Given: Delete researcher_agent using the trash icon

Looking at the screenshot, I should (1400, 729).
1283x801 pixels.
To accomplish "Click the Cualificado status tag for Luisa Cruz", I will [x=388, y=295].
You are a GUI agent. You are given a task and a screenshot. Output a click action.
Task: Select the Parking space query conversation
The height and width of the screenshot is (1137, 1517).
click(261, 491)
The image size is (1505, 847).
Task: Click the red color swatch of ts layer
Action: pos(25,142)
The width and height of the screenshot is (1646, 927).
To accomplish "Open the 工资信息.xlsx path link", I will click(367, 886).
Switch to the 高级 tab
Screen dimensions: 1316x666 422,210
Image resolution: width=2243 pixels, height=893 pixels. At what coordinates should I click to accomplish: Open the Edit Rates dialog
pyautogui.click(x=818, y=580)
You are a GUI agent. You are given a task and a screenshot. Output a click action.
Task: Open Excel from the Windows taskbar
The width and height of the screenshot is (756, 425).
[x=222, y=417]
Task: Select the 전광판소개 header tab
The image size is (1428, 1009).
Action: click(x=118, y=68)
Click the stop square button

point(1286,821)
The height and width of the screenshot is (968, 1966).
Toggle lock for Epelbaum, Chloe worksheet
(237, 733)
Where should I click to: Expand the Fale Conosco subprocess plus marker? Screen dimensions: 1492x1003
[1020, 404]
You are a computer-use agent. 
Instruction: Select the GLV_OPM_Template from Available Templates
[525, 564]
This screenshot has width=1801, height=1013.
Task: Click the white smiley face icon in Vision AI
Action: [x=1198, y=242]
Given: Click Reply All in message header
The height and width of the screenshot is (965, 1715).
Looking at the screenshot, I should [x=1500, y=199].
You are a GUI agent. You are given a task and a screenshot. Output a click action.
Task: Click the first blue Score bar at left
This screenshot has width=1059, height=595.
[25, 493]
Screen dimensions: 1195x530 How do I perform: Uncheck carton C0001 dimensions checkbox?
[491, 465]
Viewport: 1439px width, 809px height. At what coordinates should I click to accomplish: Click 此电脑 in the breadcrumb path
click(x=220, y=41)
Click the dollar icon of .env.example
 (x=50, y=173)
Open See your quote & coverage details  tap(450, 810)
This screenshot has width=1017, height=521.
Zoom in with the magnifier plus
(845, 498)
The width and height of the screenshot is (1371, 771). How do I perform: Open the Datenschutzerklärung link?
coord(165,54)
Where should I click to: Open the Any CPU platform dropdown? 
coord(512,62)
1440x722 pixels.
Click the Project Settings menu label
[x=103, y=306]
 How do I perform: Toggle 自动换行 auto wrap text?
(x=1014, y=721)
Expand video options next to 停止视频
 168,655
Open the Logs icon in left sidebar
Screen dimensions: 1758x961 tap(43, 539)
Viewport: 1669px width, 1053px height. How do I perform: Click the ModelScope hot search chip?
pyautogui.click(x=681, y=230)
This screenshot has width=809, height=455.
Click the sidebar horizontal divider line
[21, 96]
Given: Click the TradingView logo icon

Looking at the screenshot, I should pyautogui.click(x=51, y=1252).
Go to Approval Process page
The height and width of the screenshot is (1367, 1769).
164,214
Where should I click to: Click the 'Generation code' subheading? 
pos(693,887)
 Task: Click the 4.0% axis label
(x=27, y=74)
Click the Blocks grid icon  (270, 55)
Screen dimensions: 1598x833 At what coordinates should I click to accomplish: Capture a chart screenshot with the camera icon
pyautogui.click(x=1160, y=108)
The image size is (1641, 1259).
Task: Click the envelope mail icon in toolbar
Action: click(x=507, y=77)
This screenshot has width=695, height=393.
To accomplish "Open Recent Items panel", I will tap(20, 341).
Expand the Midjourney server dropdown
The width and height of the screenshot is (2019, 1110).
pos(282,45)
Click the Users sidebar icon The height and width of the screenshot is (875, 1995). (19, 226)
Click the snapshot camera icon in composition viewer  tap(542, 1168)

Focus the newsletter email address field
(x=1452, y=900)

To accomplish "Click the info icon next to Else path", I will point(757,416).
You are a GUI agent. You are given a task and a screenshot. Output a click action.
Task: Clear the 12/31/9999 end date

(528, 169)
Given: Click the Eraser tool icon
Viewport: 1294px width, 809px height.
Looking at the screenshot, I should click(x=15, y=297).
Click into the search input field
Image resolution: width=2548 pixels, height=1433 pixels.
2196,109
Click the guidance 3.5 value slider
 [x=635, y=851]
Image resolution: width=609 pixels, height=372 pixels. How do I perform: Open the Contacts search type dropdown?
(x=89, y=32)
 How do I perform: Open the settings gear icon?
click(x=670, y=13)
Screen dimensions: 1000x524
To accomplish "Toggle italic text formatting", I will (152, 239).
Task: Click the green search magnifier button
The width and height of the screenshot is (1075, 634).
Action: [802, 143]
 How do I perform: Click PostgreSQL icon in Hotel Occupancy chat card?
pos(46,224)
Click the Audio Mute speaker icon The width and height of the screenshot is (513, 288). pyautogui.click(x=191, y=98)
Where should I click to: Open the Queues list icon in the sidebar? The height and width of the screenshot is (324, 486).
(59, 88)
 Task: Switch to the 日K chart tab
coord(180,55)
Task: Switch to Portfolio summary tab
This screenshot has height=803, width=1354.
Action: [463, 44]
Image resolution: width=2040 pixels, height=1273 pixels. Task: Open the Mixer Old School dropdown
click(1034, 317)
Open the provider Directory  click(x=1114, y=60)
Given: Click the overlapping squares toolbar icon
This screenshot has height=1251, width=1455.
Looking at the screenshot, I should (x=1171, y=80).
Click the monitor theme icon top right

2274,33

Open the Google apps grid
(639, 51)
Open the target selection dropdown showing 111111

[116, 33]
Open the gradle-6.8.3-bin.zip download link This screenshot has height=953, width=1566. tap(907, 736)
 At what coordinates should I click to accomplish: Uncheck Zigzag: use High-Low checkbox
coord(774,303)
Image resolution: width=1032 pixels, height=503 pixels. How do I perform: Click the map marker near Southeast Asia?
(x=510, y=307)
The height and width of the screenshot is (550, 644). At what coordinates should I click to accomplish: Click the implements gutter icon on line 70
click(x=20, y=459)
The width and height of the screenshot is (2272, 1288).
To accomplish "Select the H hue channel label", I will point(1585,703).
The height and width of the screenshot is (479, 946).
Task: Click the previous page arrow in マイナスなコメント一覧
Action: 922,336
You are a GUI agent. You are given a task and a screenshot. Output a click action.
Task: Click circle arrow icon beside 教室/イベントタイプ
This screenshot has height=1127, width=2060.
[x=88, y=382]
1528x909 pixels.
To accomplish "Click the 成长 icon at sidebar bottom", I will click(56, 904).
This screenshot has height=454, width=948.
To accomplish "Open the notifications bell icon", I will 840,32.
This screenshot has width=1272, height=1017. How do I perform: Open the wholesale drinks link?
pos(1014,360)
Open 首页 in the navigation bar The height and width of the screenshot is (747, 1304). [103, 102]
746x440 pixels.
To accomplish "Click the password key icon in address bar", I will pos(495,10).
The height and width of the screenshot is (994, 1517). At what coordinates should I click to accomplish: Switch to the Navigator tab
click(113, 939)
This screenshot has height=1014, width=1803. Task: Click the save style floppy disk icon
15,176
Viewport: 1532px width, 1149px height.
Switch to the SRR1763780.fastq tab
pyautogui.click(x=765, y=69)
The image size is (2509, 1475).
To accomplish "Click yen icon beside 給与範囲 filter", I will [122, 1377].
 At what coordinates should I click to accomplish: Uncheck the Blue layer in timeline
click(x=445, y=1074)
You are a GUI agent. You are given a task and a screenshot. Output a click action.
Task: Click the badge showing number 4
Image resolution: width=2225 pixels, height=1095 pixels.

....

## What you should do
Would you transcribe all of the data, keeping each line exact?

## Response to this exercise
Given: Delete researcher_agent using the trash icon

Looking at the screenshot, I should (1400, 729).
1283x801 pixels.
To accomplish "Click the Cualificado status tag for Luisa Cruz", I will [x=388, y=295].
You are a GUI agent. You are given a task and a screenshot. Output a click action.
Task: Select the Parking space query conversation
The height and width of the screenshot is (1137, 1517).
click(261, 491)
The image size is (1505, 847).
Task: Click the red color swatch of ts layer
Action: pos(25,142)
The width and height of the screenshot is (1646, 927).
To accomplish "Open the 工资信息.xlsx path link", I will click(367, 886).
Switch to the 高级 tab
Screen dimensions: 1316x666 422,210
Image resolution: width=2243 pixels, height=893 pixels. At what coordinates should I click to accomplish: Open the Edit Rates dialog
pyautogui.click(x=818, y=580)
You are a GUI agent. You are given a task and a screenshot. Output a click action.
Task: Open Excel from the Windows taskbar
The width and height of the screenshot is (756, 425).
[x=222, y=417]
Task: Select the 전광판소개 header tab
The image size is (1428, 1009).
Action: click(x=118, y=68)
Click the stop square button

point(1286,821)
The height and width of the screenshot is (968, 1966).
Toggle lock for Epelbaum, Chloe worksheet
(237, 733)
Where should I click to: Expand the Fale Conosco subprocess plus marker? Screen dimensions: 1492x1003
[1020, 404]
You are a computer-use agent. 
Instruction: Select the GLV_OPM_Template from Available Templates
[525, 564]
This screenshot has width=1801, height=1013.
Task: Click the white smiley face icon in Vision AI
Action: [x=1198, y=242]
Given: Click Reply All in message header
The height and width of the screenshot is (965, 1715).
Looking at the screenshot, I should [x=1500, y=199].
You are a GUI agent. You are given a task and a screenshot. Output a click action.
Task: Click the first blue Score bar at left
This screenshot has width=1059, height=595.
[25, 493]
Screen dimensions: 1195x530 How do I perform: Uncheck carton C0001 dimensions checkbox?
[491, 465]
Viewport: 1439px width, 809px height. At what coordinates should I click to accomplish: Click 此电脑 in the breadcrumb path
click(x=220, y=41)
Click the dollar icon of .env.example
 (x=50, y=173)
Open See your quote & coverage details  tap(450, 810)
This screenshot has width=1017, height=521.
Zoom in with the magnifier plus
(845, 498)
The width and height of the screenshot is (1371, 771). How do I perform: Open the Datenschutzerklärung link?
coord(165,54)
Where should I click to: Open the Any CPU platform dropdown? 
coord(512,62)
1440x722 pixels.
Click the Project Settings menu label
[x=103, y=306]
 How do I perform: Toggle 自动换行 auto wrap text?
(x=1014, y=721)
Expand video options next to 停止视频
 168,655
Open the Logs icon in left sidebar
Screen dimensions: 1758x961 tap(43, 539)
Viewport: 1669px width, 1053px height. How do I perform: Click the ModelScope hot search chip?
pyautogui.click(x=681, y=230)
This screenshot has width=809, height=455.
Click the sidebar horizontal divider line
[21, 96]
Given: Click the TradingView logo icon

Looking at the screenshot, I should pyautogui.click(x=51, y=1252).
Go to Approval Process page
The height and width of the screenshot is (1367, 1769).
164,214
Where should I click to: Click the 'Generation code' subheading? 
pos(693,887)
 Task: Click the 4.0% axis label
(x=27, y=74)
Click the Blocks grid icon  (270, 55)
Screen dimensions: 1598x833 At what coordinates should I click to accomplish: Capture a chart screenshot with the camera icon
pyautogui.click(x=1160, y=108)
The image size is (1641, 1259).
Task: Click the envelope mail icon in toolbar
Action: click(x=507, y=77)
This screenshot has width=695, height=393.
To accomplish "Open Recent Items panel", I will tap(20, 341).
Expand the Midjourney server dropdown
The width and height of the screenshot is (2019, 1110).
pos(282,45)
Click the Users sidebar icon The height and width of the screenshot is (875, 1995). (19, 226)
Click the snapshot camera icon in composition viewer  tap(542, 1168)

Focus the newsletter email address field
(x=1452, y=900)

To accomplish "Click the info icon next to Else path", I will point(757,416).
You are a GUI agent. You are given a task and a screenshot. Output a click action.
Task: Clear the 12/31/9999 end date

(528, 169)
Given: Click the Eraser tool icon
Viewport: 1294px width, 809px height.
Looking at the screenshot, I should click(x=15, y=297).
Click into the search input field
Image resolution: width=2548 pixels, height=1433 pixels.
2196,109
Click the guidance 3.5 value slider
 [x=635, y=851]
Image resolution: width=609 pixels, height=372 pixels. How do I perform: Open the Contacts search type dropdown?
(x=89, y=32)
 How do I perform: Open the settings gear icon?
click(x=670, y=13)
Screen dimensions: 1000x524
To accomplish "Toggle italic text formatting", I will (152, 239).
Task: Click the green search magnifier button
The width and height of the screenshot is (1075, 634).
Action: [802, 143]
 How do I perform: Click PostgreSQL icon in Hotel Occupancy chat card?
pos(46,224)
Click the Audio Mute speaker icon The width and height of the screenshot is (513, 288). pyautogui.click(x=191, y=98)
Where should I click to: Open the Queues list icon in the sidebar? The height and width of the screenshot is (324, 486).
(59, 88)
 Task: Switch to the 日K chart tab
coord(180,55)
Task: Switch to Portfolio summary tab
This screenshot has height=803, width=1354.
Action: [463, 44]
Image resolution: width=2040 pixels, height=1273 pixels. Task: Open the Mixer Old School dropdown
click(1034, 317)
Open the provider Directory  click(x=1114, y=60)
Given: Click the overlapping squares toolbar icon
This screenshot has height=1251, width=1455.
Looking at the screenshot, I should (x=1171, y=80).
Click the monitor theme icon top right

2274,33

Open the Google apps grid
(639, 51)
Open the target selection dropdown showing 111111

[116, 33]
Open the gradle-6.8.3-bin.zip download link This screenshot has height=953, width=1566. tap(907, 736)
 At what coordinates should I click to accomplish: Uncheck Zigzag: use High-Low checkbox
coord(774,303)
Image resolution: width=1032 pixels, height=503 pixels. How do I perform: Click the map marker near Southeast Asia?
(x=510, y=307)
The height and width of the screenshot is (550, 644). At what coordinates should I click to accomplish: Click the implements gutter icon on line 70
click(x=20, y=459)
The width and height of the screenshot is (2272, 1288).
To accomplish "Select the H hue channel label", I will point(1585,703).
The height and width of the screenshot is (479, 946).
Task: Click the previous page arrow in マイナスなコメント一覧
Action: 922,336
You are a GUI agent. You are given a task and a screenshot. Output a click action.
Task: Click circle arrow icon beside 教室/イベントタイプ
This screenshot has height=1127, width=2060.
[x=88, y=382]
1528x909 pixels.
To accomplish "Click the 成长 icon at sidebar bottom", I will click(56, 904).
This screenshot has height=454, width=948.
To accomplish "Open the notifications bell icon", I will 840,32.
This screenshot has width=1272, height=1017. How do I perform: Open the wholesale drinks link?
pos(1014,360)
Open 首页 in the navigation bar The height and width of the screenshot is (747, 1304). [103, 102]
746x440 pixels.
To accomplish "Click the password key icon in address bar", I will pos(495,10).
The height and width of the screenshot is (994, 1517). At what coordinates should I click to accomplish: Switch to the Navigator tab
click(113, 939)
This screenshot has height=1014, width=1803. Task: Click the save style floppy disk icon
15,176
Viewport: 1532px width, 1149px height.
Switch to the SRR1763780.fastq tab
pyautogui.click(x=765, y=69)
The image size is (2509, 1475).
To accomplish "Click yen icon beside 給与範囲 filter", I will [122, 1377].
 At what coordinates should I click to accomplish: Uncheck the Blue layer in timeline
click(x=445, y=1074)
You are a GUI agent. You are given a task and a screenshot. Output a click action.
Task: Click the badge showing number 4
Image resolution: width=2225 pixels, height=1095 pixels.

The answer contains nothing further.